Another privacy issue is due to RFID's support for a singulation
(anti-collision) protocol. This is the means by which a reader
enumerates all the tags responding to it without them mutually
interfering. The structure of the most common version of this
protocol is such that all but the last bit of each tag's serial
number can be deduced by passively eavesdropping on just the
reader's part of the protocol. Because of this, whenever RFID
tags are near to readers, the distance at which a tag's signal
can be eavesdropped is irrelevant; what counts is the distance
at which the much more powerful reader can be received. Just
how far this can be depends on the type of the reader, but
in the extreme case some readers have a maximum power output
(4 W) that could be received from tens of kilometres away.
The potential for privacy violations with RFID was demonstrated
by its use in a pilot program by the Gillette Company, which
conducted a "smart shelf" test at a Tesco in Cambridge.
They automatically photographed shoppers taking RFID-tagged
safety razors off the shelf, to see if the technology could
be used to deter shoplifting. (http://www.smalltimes.com/document_display.cfm?document_id=5363)
In January 2004 a group of privacy advocates was invited
to METRO "Future Store" in Germany, where a RFID
pilot project was implemented. It was uncovered by accident
that METRO "Payback" customer loyalty cards contained
RFID tags with customer IDs, the fact that was not disclosed
either to customers receiving the cards, or this group of
privacy advocates. This happened despite assurances of METRO
that no customer identification data was tracked and all RFID
usage was clearly disclosed. (http://www.spychips.com/metro/overview.html)
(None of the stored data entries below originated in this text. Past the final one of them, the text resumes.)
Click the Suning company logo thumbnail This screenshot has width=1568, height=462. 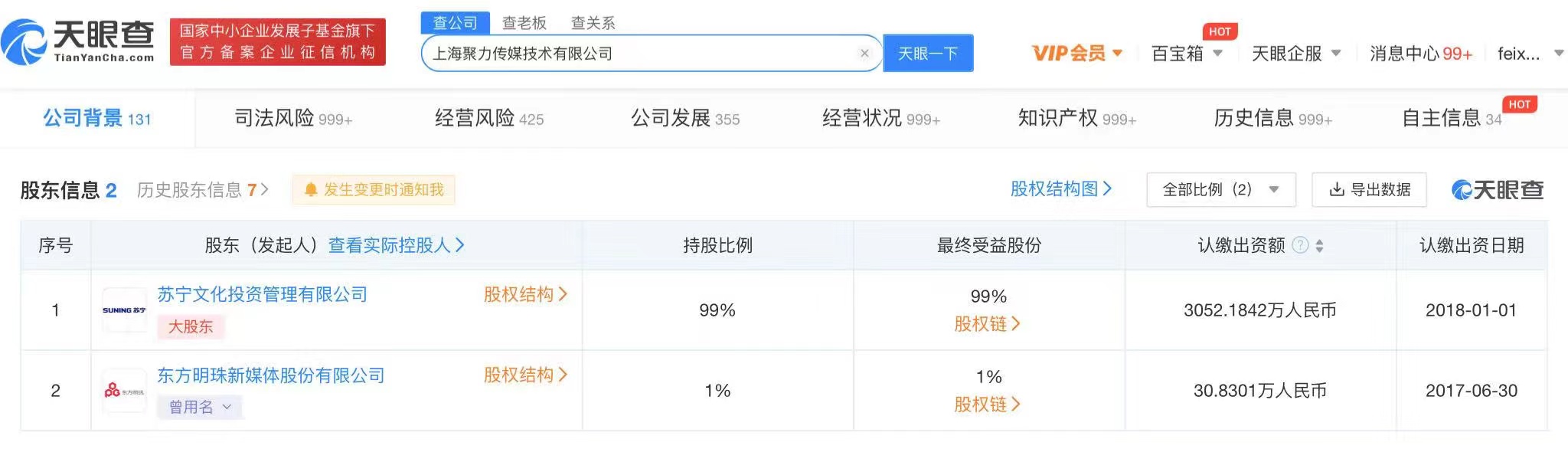coord(124,310)

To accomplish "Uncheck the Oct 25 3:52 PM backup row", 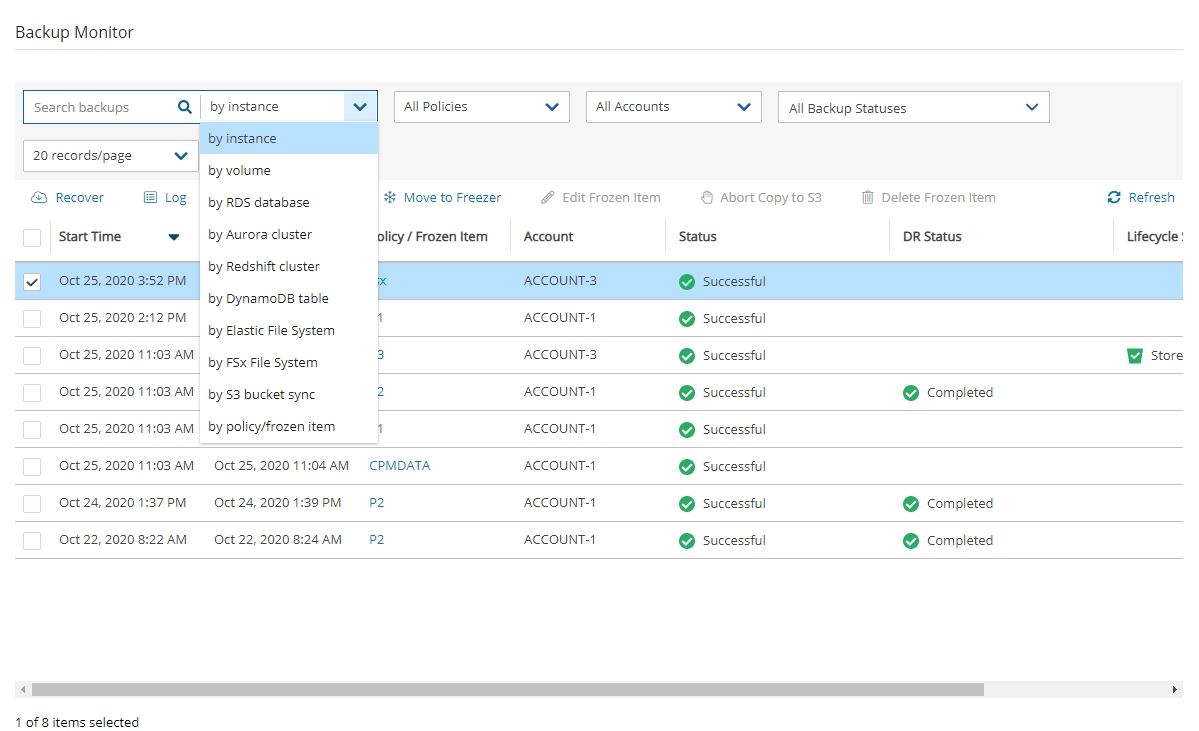I will (x=32, y=282).
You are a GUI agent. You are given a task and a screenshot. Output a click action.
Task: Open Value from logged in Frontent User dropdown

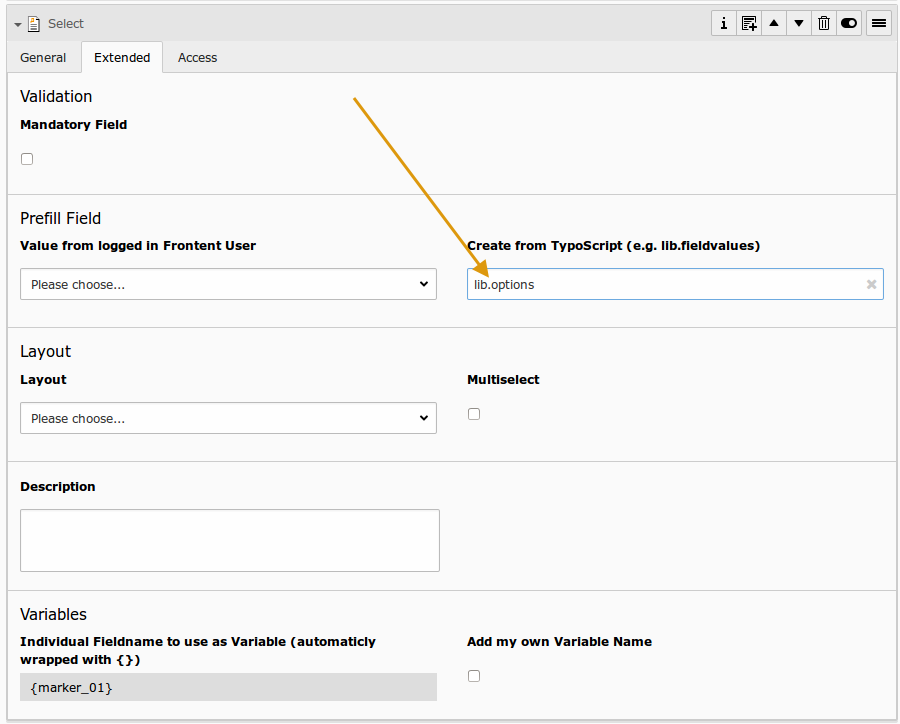(228, 284)
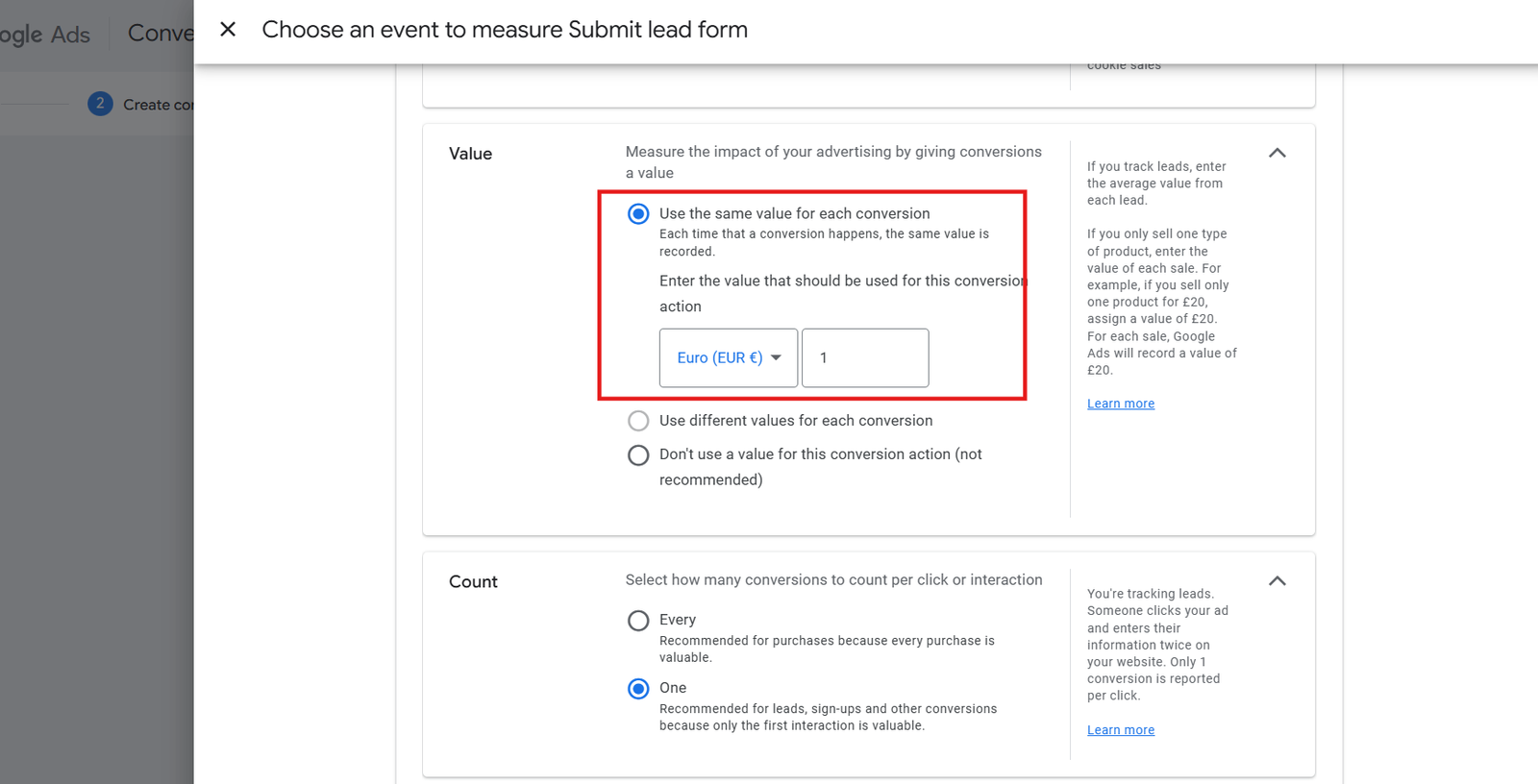Choose 'Don't use a value' option

coord(638,454)
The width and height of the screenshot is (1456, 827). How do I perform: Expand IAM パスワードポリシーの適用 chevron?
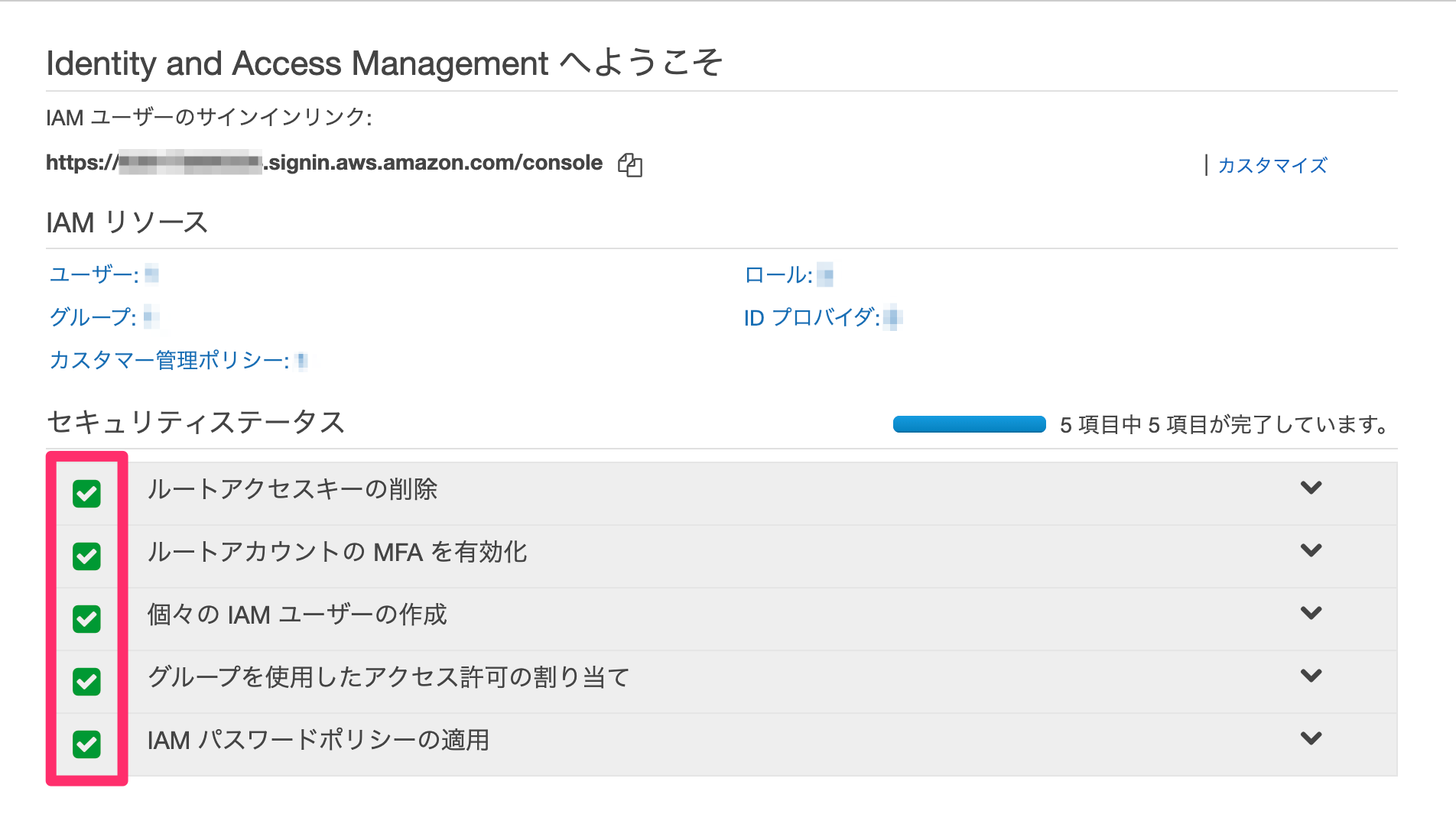coord(1311,738)
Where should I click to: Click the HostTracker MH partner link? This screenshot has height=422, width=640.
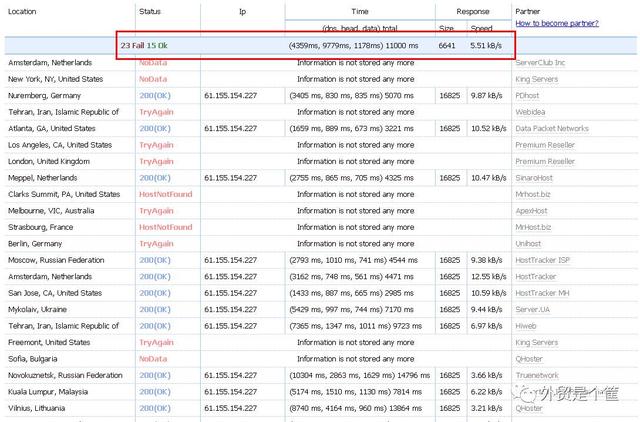click(x=543, y=293)
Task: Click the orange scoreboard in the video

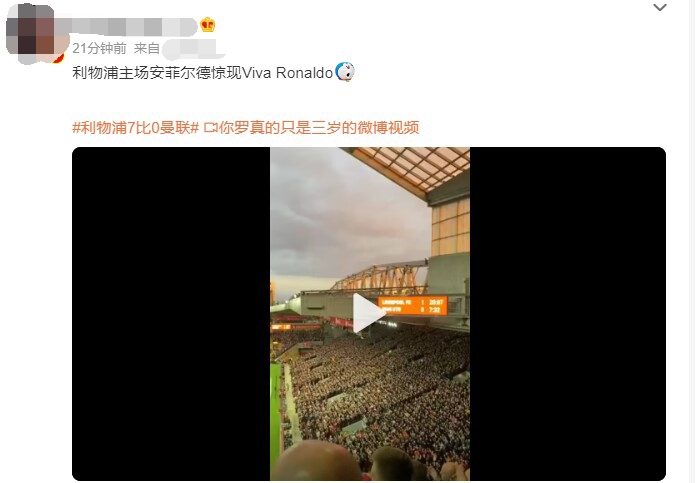Action: [413, 305]
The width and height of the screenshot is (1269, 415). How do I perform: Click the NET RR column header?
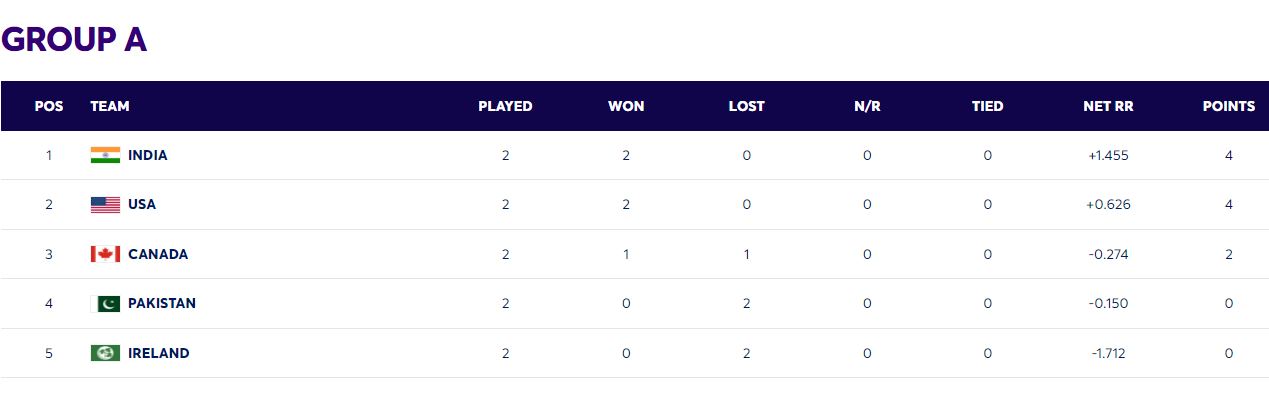pos(1108,106)
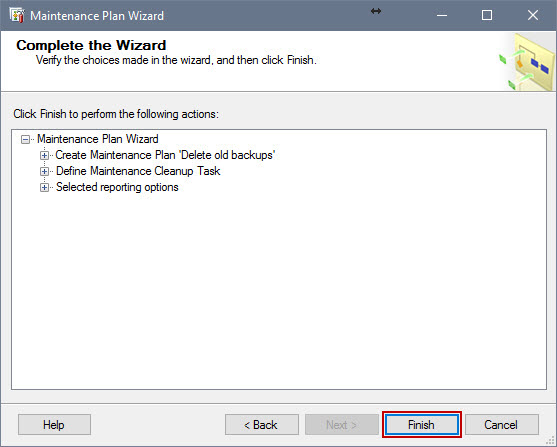Minimize the Maintenance Plan Wizard window

(x=442, y=15)
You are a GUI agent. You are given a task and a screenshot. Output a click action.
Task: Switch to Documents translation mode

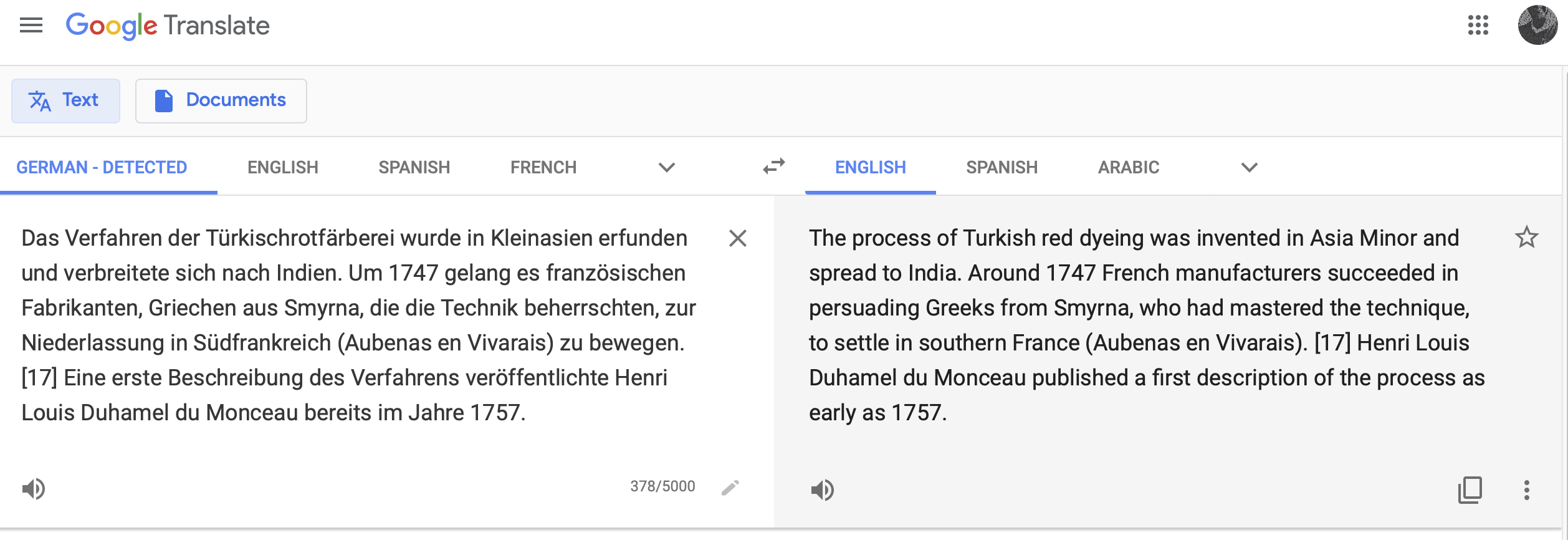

The controversy was furthered by the accidental exposure
of a proposed Auto-ID consortium public relations campaign
that was designed to "neutralize opposition" and
get consumers to "resign themselves to the inevitability
of it" whilst merely pretending to address their concerns.
(http://www.spychips.com/press-releases/security_gaffe.html)
The standard proposed by EPCglobal includes privacy-related
guidelines for the use of RFID-based EPC. These guidelines
(http://www.epcglobalinc.org/public_policy/public_policy_guidelines.html)
include the requirement to give consumers clear notice of
the presence of EPC and to inform them of the choice that
they have to discard, disable or remove EPC tags. These guidelines
are non-binding, and only partly meet the joint position statement
(http://www.spychips.com/jointrfid_position_paper.html)
of 46 multi-national consumer rights and privacy groups.
In 2004, Lukas Grunwald released a computer program RFDump
which with suitable hardware allows reading and reprogramming
the metadata contained in an RFID tag, although not the unchangeable
serial number built into each tag. He said consumers could
use this program to protect themselves, although it would
also have significant malicious uses.